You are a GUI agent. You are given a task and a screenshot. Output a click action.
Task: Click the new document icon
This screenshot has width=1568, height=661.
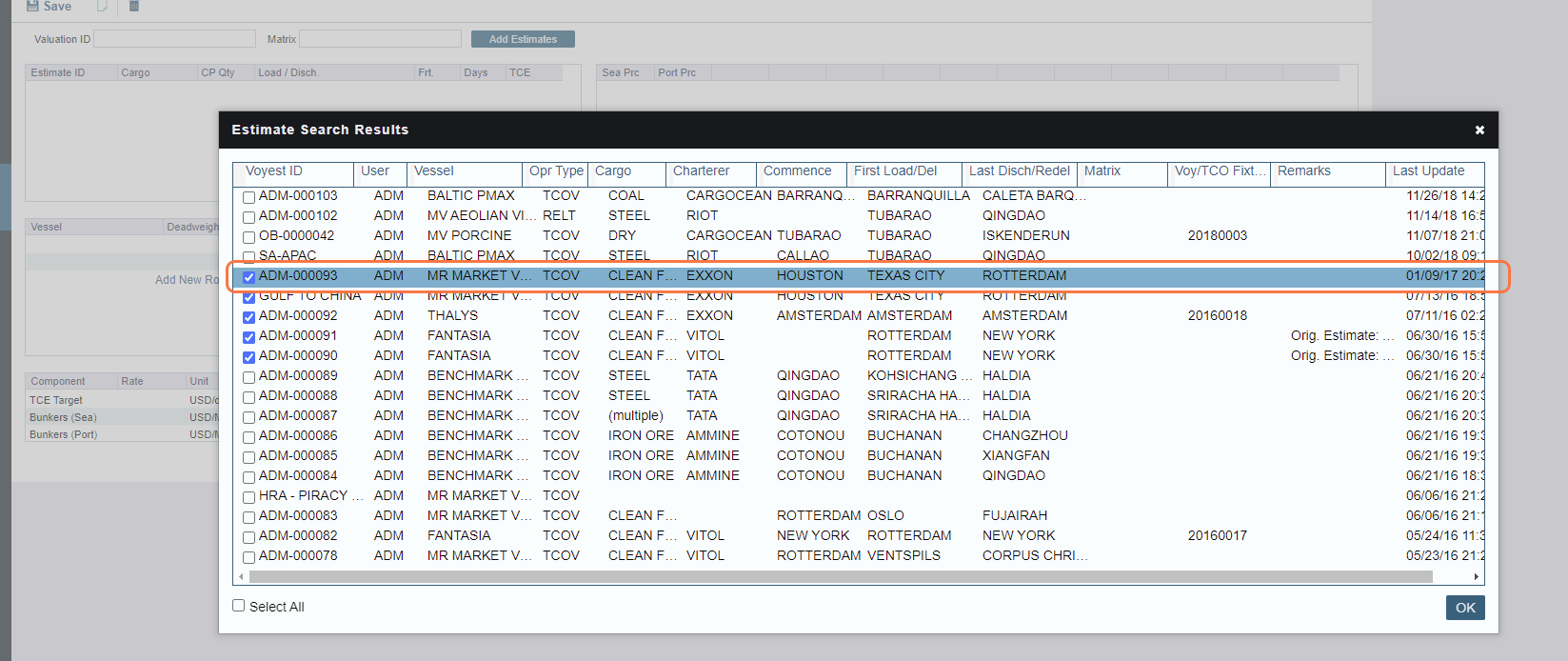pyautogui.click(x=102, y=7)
━━━━━━━━━━━━━━━━━━━━━━━━━━━━━━
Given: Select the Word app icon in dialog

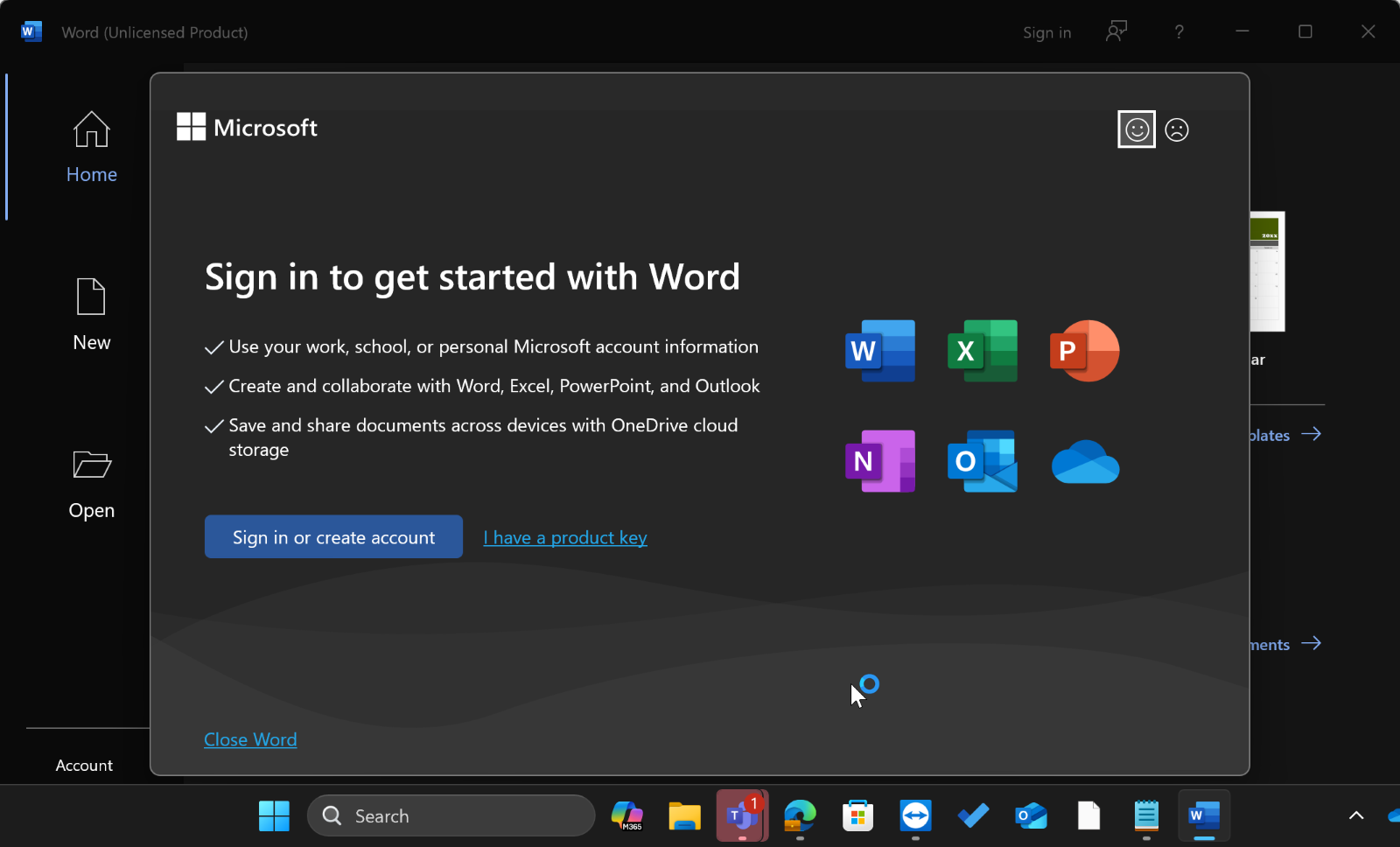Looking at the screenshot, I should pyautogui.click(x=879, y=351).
━━━━━━━━━━━━━━━━━━━━━━━━━━━━━━
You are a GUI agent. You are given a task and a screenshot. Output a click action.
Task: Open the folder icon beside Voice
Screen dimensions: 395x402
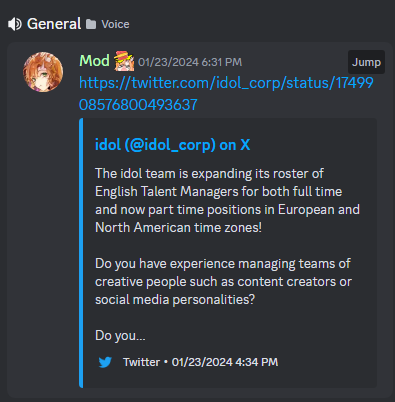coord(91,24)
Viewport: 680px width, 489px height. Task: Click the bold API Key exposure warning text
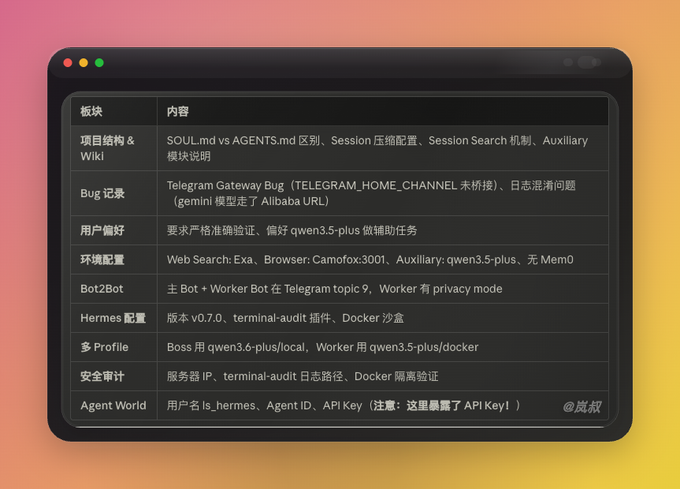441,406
━━━━━━━━━━━━━━━━━━━━━━━━━━━━━━
TASK BRIEF: How many lines in the records above contain the string "height"? Give only the number.

TASK ANSWER: 2